Shenzhen-born artist Yuan Fang’s ‘curves’ paintings are sought after by galleries in New York, London, Shanghai and Sydney; now the 28-year-old is coming to Hong Kong to show the works that have mesmerised the art world
Overlapping curved strokes evocative of turbulent winds or oscillating waves, painted in vibrant shades of red, purple and ultramarine with an outburst of energy similar to that of abstract expressionist Jackson Pollack, these characteristics have come to be a signature of Yuan Fang’s paintings.
She may have only started her art career in 2018, but the 28-year-old, Shenzhen -born painter has already exhibited around the world: Skarstedt Gallery in London, New York’s Half Gallery, Nerman Museum of Contemporary Art in Kansas, Beijing’s Hive Center for Contemporary Art, Foshan’s He art Museum and Sydney’s Coma Gallery, to name a few.
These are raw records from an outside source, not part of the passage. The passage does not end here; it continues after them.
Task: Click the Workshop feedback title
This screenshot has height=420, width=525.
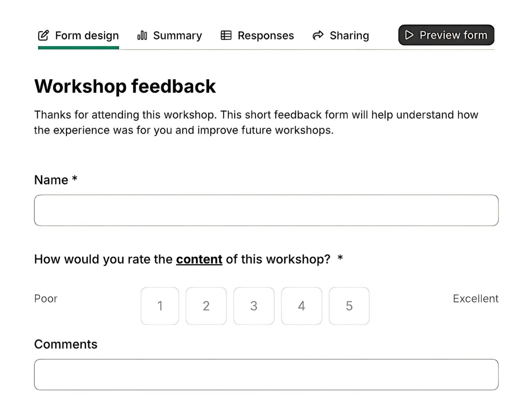Action: (x=125, y=86)
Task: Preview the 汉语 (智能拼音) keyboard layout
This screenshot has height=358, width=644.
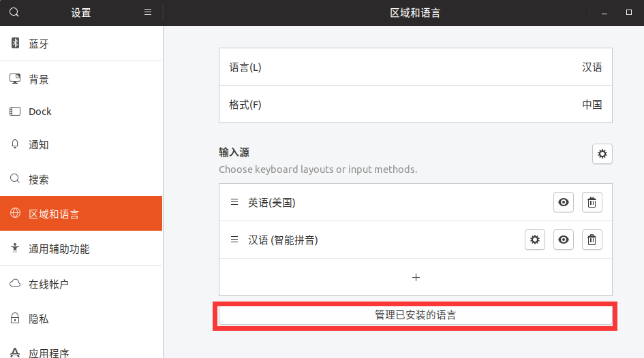Action: pyautogui.click(x=564, y=240)
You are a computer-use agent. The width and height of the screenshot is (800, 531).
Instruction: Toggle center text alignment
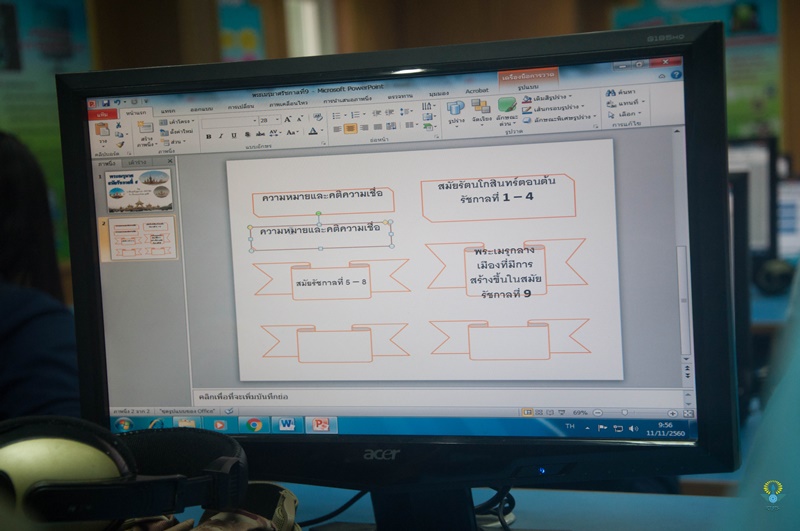point(350,128)
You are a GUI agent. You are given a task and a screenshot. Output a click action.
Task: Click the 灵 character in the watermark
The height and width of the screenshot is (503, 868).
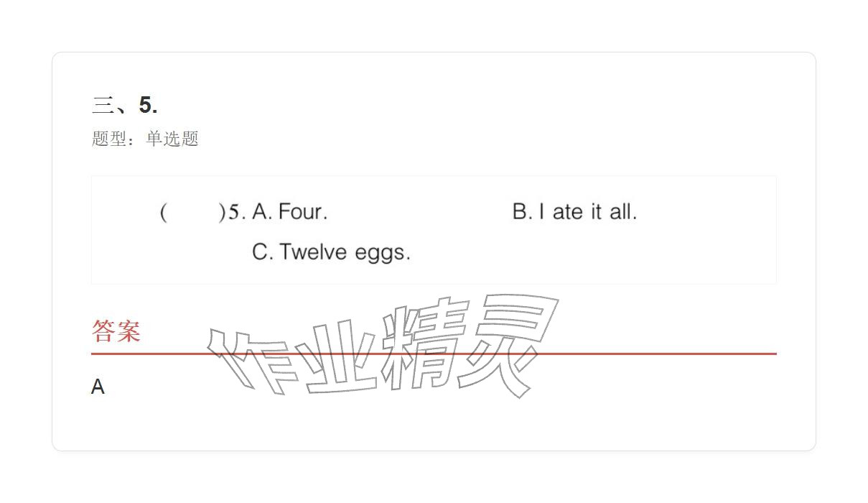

Last year, she became the youngest person to have a solo show at Shanghai’s Long Museum, the largest private museum in mainland China. In 2023, Fang, a graduate of The School of Visual Arts (SVA) in New York, sold a 2022 painting titled Expanse (Mask) for US$88,900 (about HK$700,000). A year later, she made it onto Forbes Asia’s 30 Under 30 list for her achievements in and influence on the art world.
This month, she is set to head back to Asia to showcase works in Hong Kong. She will exhibit five large-scale oil and acrylic paintings, as well as two drawings on paper, created between 2021 and 2024, at Tatler’s ARTable, an event co-hosted by DBS bank and Tatler celebrating the visual and culinary arts. Later in March, her works will be presented at Art Basel Hong Kong.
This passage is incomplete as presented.